E se lo dice anche lui, vuol dire che non è affatto una campagna di disinformazione dei soliti sovranisti e militanti di estrema destra. Se lo dice Alain Finkielkraut, filosofo francese, intellettuale lucidissimo nonché ebreo (i suoi genitori furono deportati ad Auschwitz), vuol dire che ha ragione chi vede nella cosiddetta commissione Segre una minaccia alla libertà di opinione, al diritto di esprimere posizioni contrarie all' immigrazione, e dunque un pericolo per la nostra democrazia.
Intervistato dal Corriere della Sera, il pensatore nota come la commissione che dovrebbe vigilare sui cosiddetti reati di odio si presti in realtà a un grosso cortocircuito: nata per stroncare ogni forma di intolleranza verbale, rischia essa stessa di essere intollerante verso chi la pensa diversamente.
«Credo che l' idea di istituire quella commissione», nota Finkielkraut, «possa aver provocato un' inquietudine legittima. Con il pretesto di lottare contro il razzismo, in Europa c' è la tendenza a stigmatizzare se non addirittura criminalizzare ogni cautela sull' immigrazione». Il filosofo non nega che nel nostro continente ci sia un antisemitismo di ritorno e che esso vada contrastato con ogni mezzo. Così come esprime tutta la sua solidarietà alla senatrice Segre, definendo «atroci» e «ignobili» gli attacchi a suoi danni.
PATTO SCELLERATO
Allo stesso tempo però avverte che sarebbe un errore strumentalizzare quei casi per fini che nulla hanno a che fare con la difesa degli ebrei. Magari confondendo l' antisemitismo con una lecita contrarietà all' invasione di migranti. «Sarebbe sbagliato», dichiara infatti, «usare questi episodi terribili per proibire ogni critica dell' immigrazione». E qua giunge illuminante l' esempio, da lui citato, del Patto di Marrakech, ossia l' accordo sottoscritto da molti Paesi (ma non dall' Italia) sul Global Compact, un piano globale sull' immigrazione, nato ufficialmente per renderla più sicura e ordinata, in realtà per incoraggiarla e presentarla come un evento benefico.
«Il Patto di Marrakech», continua Finkielkraut, «comincia con un inno all' immigrazione, stabilendo una sorta di canone al quale i media devono conformarsi. Posso capire che in Italia qualcuno non veda di buon occhio una commissione fatta con lo stesso spirito del Patto di Marrakech».

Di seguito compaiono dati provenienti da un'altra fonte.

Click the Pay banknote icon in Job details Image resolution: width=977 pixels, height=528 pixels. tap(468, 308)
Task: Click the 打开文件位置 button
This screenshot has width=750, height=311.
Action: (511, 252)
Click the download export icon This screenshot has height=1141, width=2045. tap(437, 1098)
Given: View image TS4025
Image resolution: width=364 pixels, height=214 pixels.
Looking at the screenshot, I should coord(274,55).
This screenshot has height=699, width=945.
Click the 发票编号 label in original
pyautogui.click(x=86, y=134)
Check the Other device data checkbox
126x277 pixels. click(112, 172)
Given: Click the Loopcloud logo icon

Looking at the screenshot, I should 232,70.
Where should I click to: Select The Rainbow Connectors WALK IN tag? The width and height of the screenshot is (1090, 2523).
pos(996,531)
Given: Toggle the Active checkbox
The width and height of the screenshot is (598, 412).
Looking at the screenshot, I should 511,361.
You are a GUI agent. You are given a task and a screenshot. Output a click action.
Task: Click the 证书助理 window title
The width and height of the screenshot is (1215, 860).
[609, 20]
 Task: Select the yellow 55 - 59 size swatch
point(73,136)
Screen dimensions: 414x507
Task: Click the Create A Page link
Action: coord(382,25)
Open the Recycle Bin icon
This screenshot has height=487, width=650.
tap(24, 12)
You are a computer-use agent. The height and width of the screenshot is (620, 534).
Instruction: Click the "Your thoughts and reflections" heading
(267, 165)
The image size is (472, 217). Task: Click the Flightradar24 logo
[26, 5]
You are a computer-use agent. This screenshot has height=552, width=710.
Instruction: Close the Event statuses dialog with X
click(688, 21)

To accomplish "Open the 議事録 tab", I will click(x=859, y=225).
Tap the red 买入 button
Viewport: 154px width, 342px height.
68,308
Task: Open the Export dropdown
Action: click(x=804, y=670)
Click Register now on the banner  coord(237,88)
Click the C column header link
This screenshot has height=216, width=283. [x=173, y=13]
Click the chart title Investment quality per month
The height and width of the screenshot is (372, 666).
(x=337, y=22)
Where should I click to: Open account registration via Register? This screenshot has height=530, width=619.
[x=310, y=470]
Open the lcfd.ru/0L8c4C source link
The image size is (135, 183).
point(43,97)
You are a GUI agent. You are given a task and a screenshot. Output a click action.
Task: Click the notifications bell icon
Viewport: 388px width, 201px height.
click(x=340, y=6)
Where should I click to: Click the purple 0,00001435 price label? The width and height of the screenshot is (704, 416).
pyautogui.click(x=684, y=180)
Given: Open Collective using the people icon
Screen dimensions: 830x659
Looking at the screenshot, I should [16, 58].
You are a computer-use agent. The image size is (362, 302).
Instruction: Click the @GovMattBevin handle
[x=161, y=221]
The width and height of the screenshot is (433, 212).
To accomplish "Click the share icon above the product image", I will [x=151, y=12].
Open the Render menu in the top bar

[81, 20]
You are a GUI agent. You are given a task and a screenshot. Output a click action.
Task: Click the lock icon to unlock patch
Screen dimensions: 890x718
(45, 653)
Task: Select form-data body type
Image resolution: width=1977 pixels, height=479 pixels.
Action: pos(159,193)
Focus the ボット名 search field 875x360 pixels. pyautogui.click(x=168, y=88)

bruxelles i cortei dell'estrema destra contro il global compact 6
Qui la parola chiave è «conformarsi»: sia quel patto che la commissione nostrana contro l'odio, è il senso, vorrebbero uniformare le coscienze e le opinioni e adeguarle al Pensiero Unico favorevole all' invasione di migranti. Chi non accetta questa linea, rifiuta di aderire agli accordi o di votare per la commissione politically correct, e continua a ragionare con la propria testa si guadagna di diritto la patente di «odiatore».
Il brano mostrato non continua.